_Data for review_
━━━━━━━━

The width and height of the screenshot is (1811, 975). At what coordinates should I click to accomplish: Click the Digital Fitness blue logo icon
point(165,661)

━━━━━━━━

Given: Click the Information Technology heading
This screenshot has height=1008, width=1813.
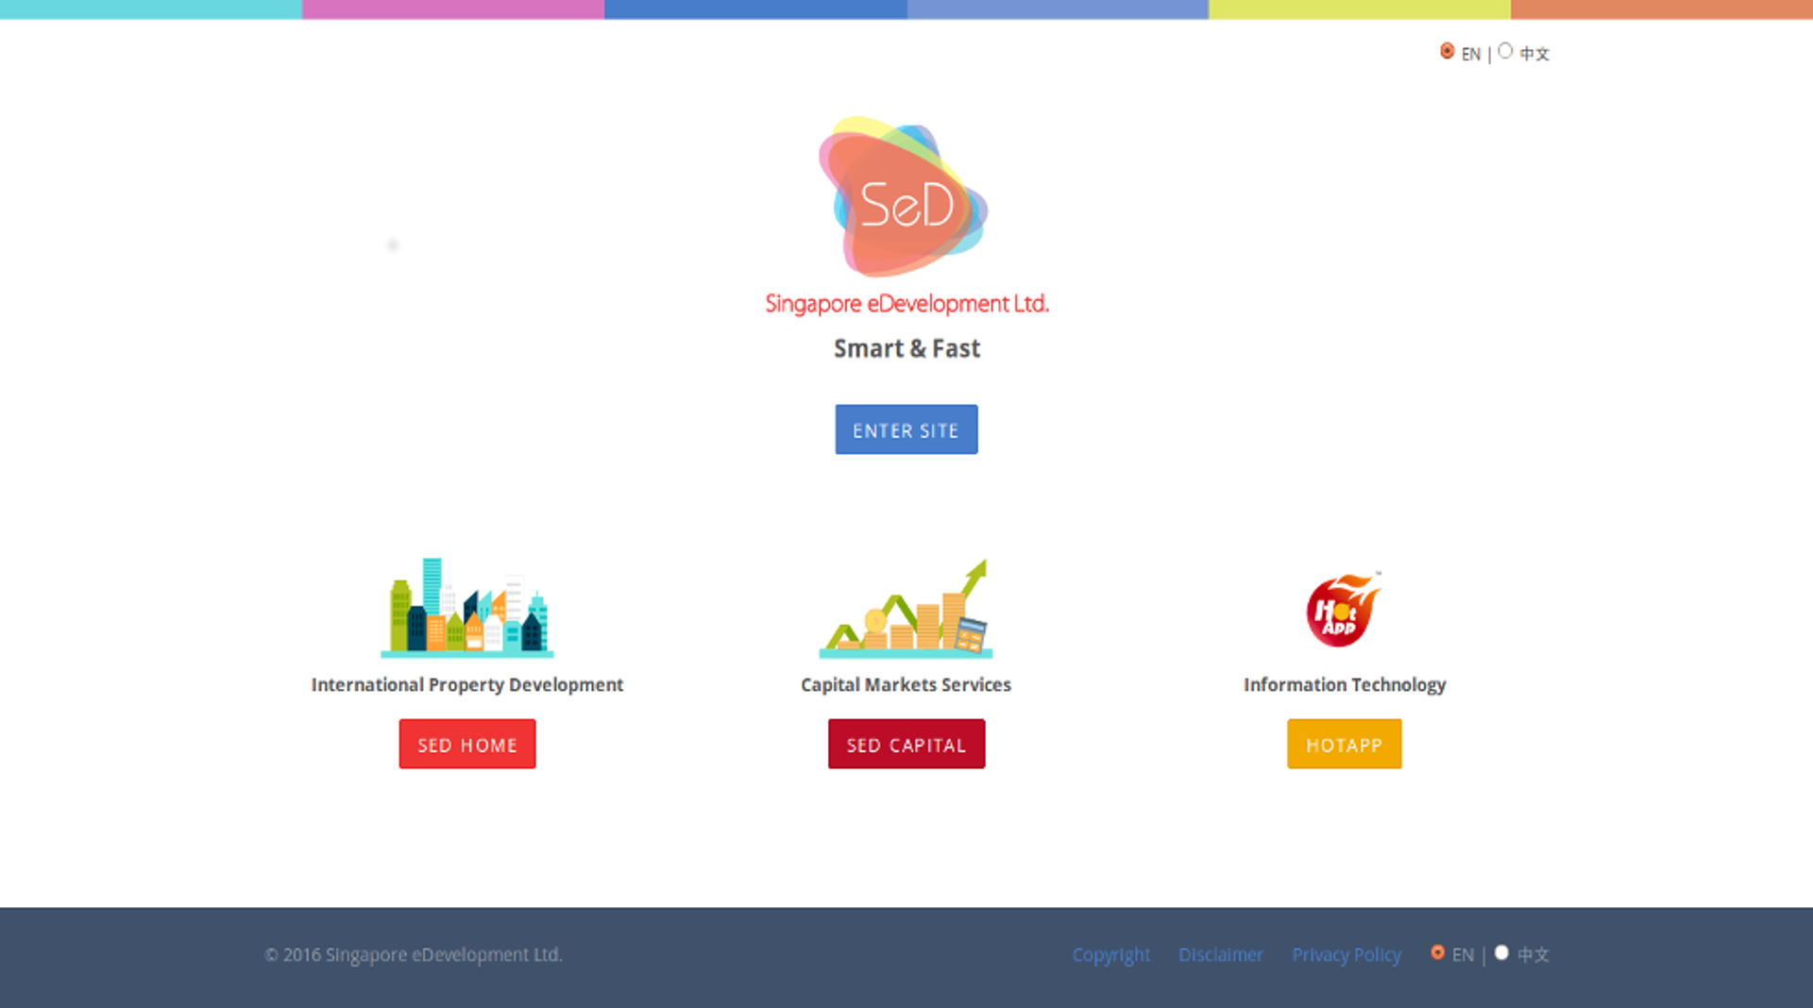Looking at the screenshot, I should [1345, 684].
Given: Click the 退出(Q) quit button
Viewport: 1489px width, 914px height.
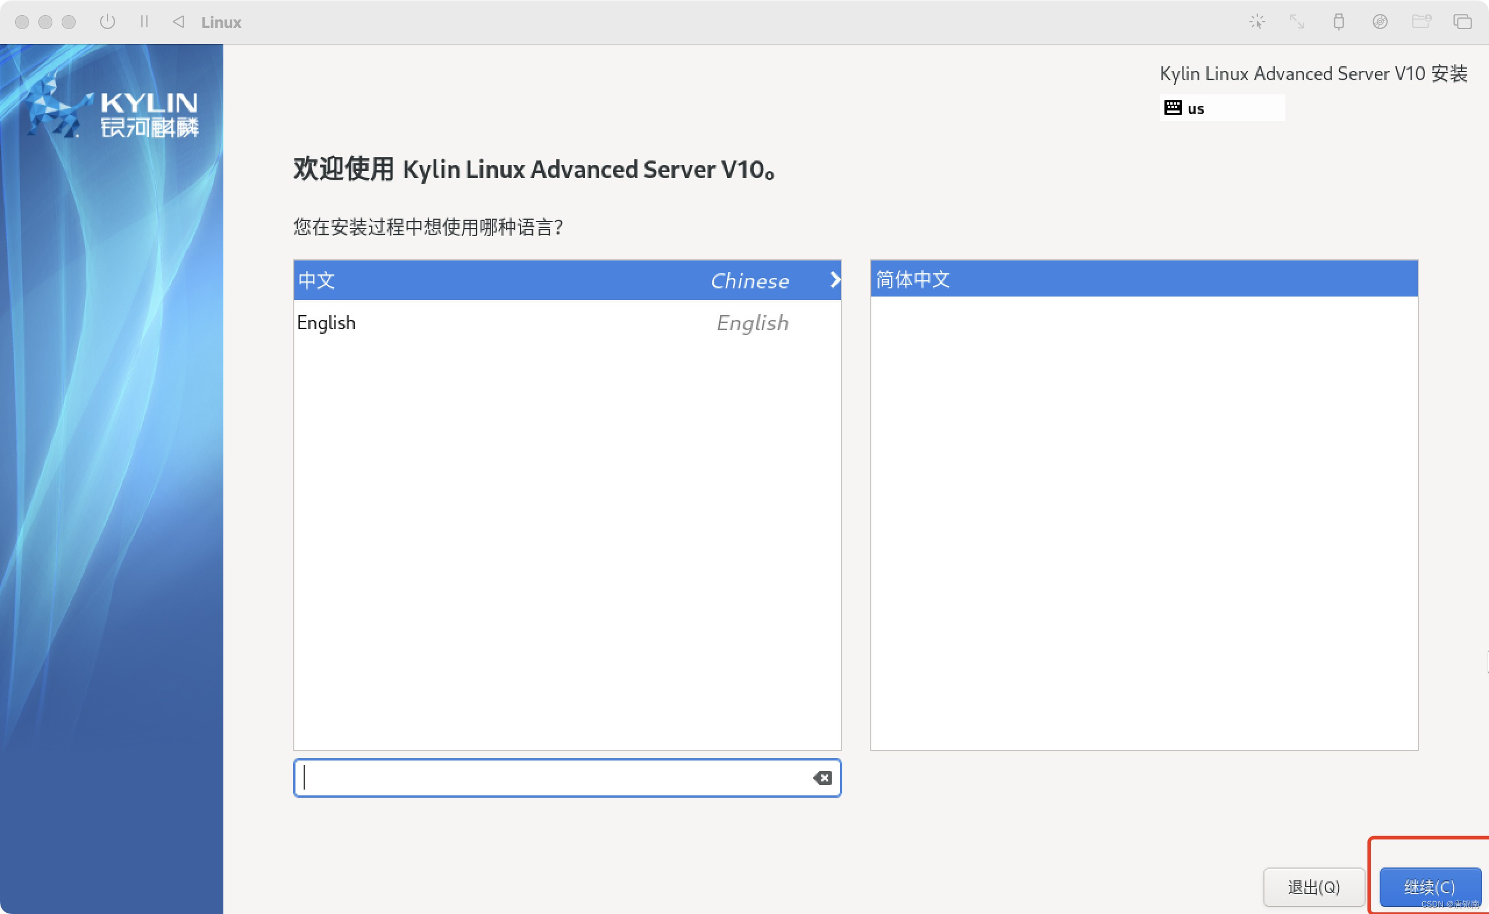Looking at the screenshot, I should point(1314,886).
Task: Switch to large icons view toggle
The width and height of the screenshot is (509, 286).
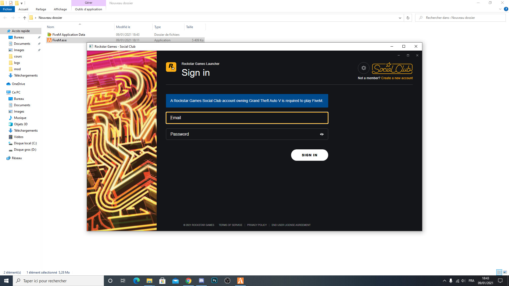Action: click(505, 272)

━━━━━━━━

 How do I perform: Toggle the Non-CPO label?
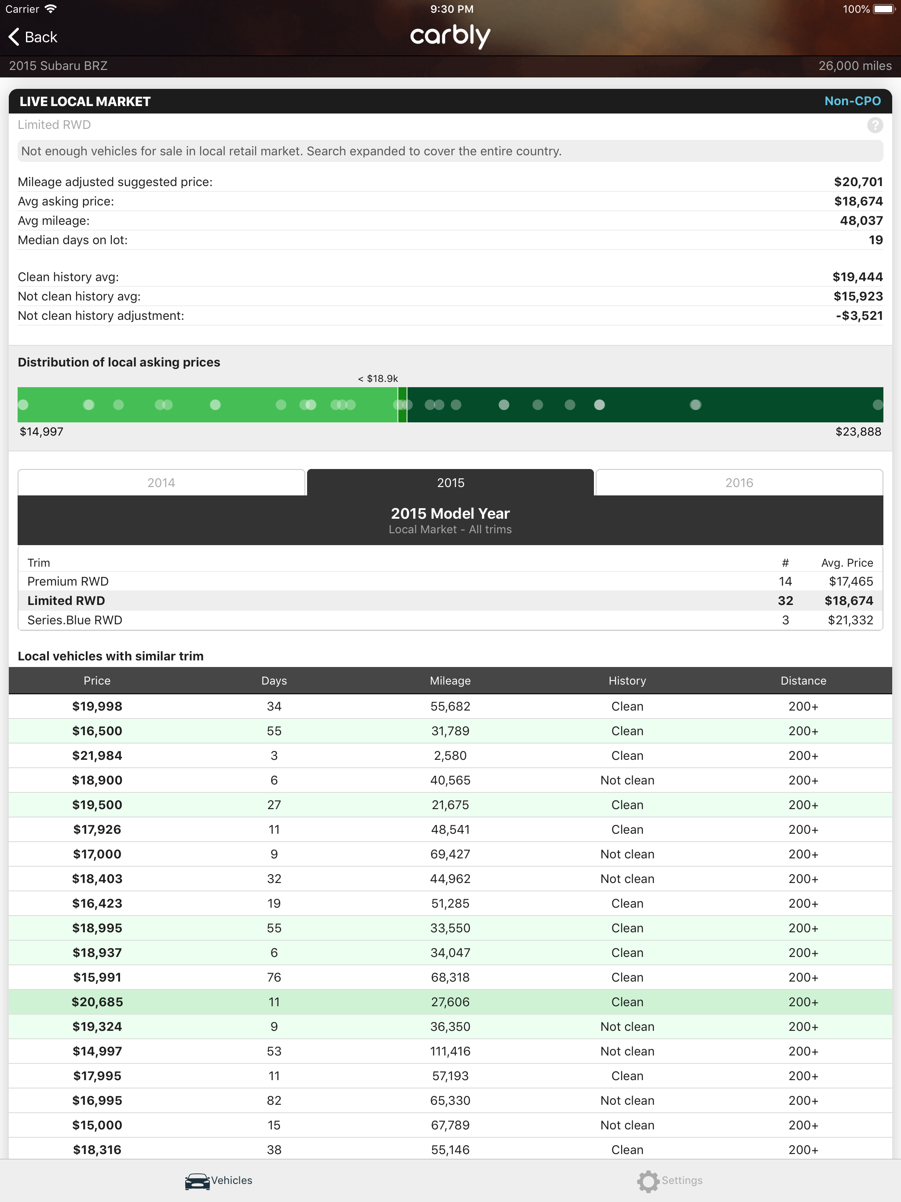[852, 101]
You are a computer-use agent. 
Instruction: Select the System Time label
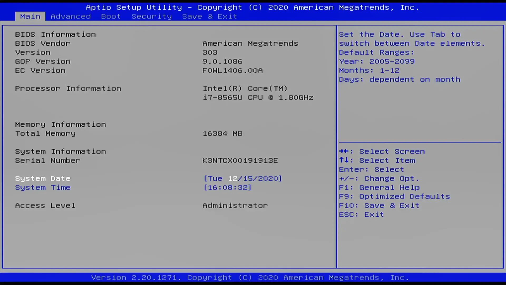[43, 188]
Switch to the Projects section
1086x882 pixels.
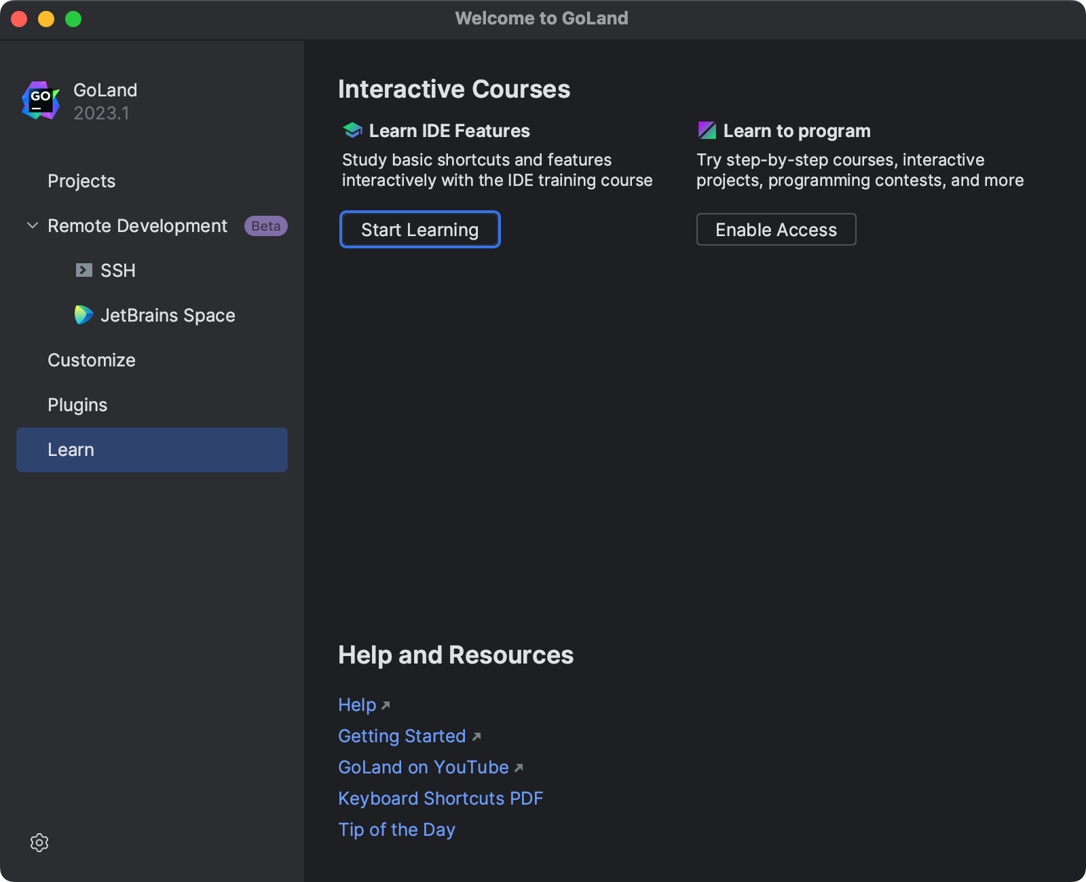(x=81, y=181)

━━━━━━━━

_Task prompt_
Once you have checked each line above for the string "Given", state how many lines contain it and add nothing more.

_Solution for this task_
2